UNE MENACE POUR LA SECURITE ALIMENTAIRE DES POPULATIONS
Greenpeace demande aux gouvernements des pays de l'Afrique de l'Ouest de mettre fin à l'industrie de la farine de poisson qui constitue selon elle, une véritable menace pour les réserves halieutiques de la Région. Ainsi, dans son rapport intitulé: «Poisson détourné, la sécurité alimentaire menacée par l'industrie de la farine et de l'huile de poisson en Afrique de l'Ouest», l'Ong a soulevé de sérieuses inquiétudes quant à l'essor de cette industrie en Mauritanie, au Sénégal et en Gambie. «Dans des pays comme le Sénégal, il n'est pas acceptable de voir des unités de fabrication de farine de poisson qui, aujourd'hui prennent les sardinelles plates ou rondes pour les transformer en farine de poisson. Il faut 4 à 5 kilogrammes de poissons frais pour fabriquer un kilogramme de farine de poisson destinée à nourrir de la volaille, des animaux, des porcs ou bien des poissons d'aquaculture. Ce qui n'est pas acceptable. Des pays qui ont une dépendance alimentaire qui sont parfois même dans des situations d'insécurité alimentaire, permettent le développement de ces unités», a dénoncé Dr Ibrahima Cissé, responsable de la campagne des océans pour Greenpeace Afrique.

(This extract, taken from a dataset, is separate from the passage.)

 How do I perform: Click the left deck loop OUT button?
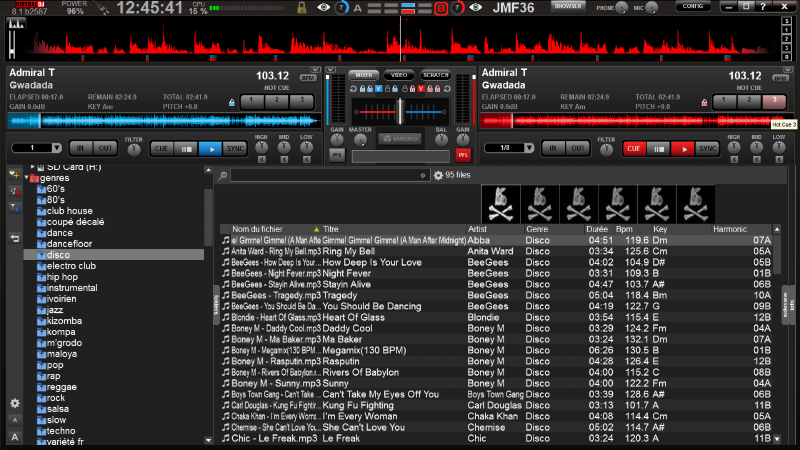click(106, 148)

Avant, souligne-t-il, ces unités traitaient les déchets issus de la transformation artisanale. Pour lui, c'était compréhensible parce que ces déchets ne sont pas utilisables pour la consommation humaine. «Ils pouvaient être transformés. Mais, dès lors que l'orientation aujourd'hui va vers les stocks de sardinelles qui sont déjà en danger selon les derniers rapports de la Fao et l'évaluation des stocks, il y a de quoi s'inquiéter», indique-t-il.

Suivant M Cissé, des centaines de milliers de tonnes de poissons sont transformées en farine ou en huile pour l'exportation au détriment d'environ 40 millions d'Africaines et d'Africains. Grennpeace invite ainsi, les gouvernements des pays de l'Afrique de l'Ouest à protéger les stocks halieutiques de la région. Selon l'Ong, leur priorité doit être de défendre le droit à la sécurité alimentaire de leurs citoyens, en réduisant rapidement les volumes de poisson destinés à la production d'huile et de farine.

«Des décennies de surpêche et d'incurie gouvernementale ont entraîné la dégradation des réserves halieutiques régionales. Aujourd'hui, avec le développement de l'industrie de la farine et de l'huile de poisson, le problème atteint un seuil critique. Les produits de la pêche, qui autrefois bénéficiaient aux pêcheurs artisans et aux femmes transformatrices, permettaient de nourrir les familles les plus démunies. Ils sont désormais exportés pour alimenter des exploitations d'animaux d'élevage. Cela n'a pas de sens», se désole Ibrahima Cissé.
Au Sénégal, Greenpeace a recensé 4 usines de farine et d'huile de poisson en activité et 2 sont en cours de construction.

En Afrique de l'Ouest, on dénombre 50 usines de transformation de farine et d'huile de poisson, dont 40 étaient en activité en mars 2019. La majorité de la production de ces usines est destinée à l'exportation, principalement dans des pays d'Asie et de l'Union européenne. En Mauritanie, ces exportations ont doublé entre 2014 et 2018, faisant de ce pays le principal exportateur de farine et d'huile de poisson de la région. Suivant le rapport, en 2017, on estime que près de 550 000 tonnes de poissons pélagiques ont été pêchées pour approvisionner les usines de transformation mauritaniennes.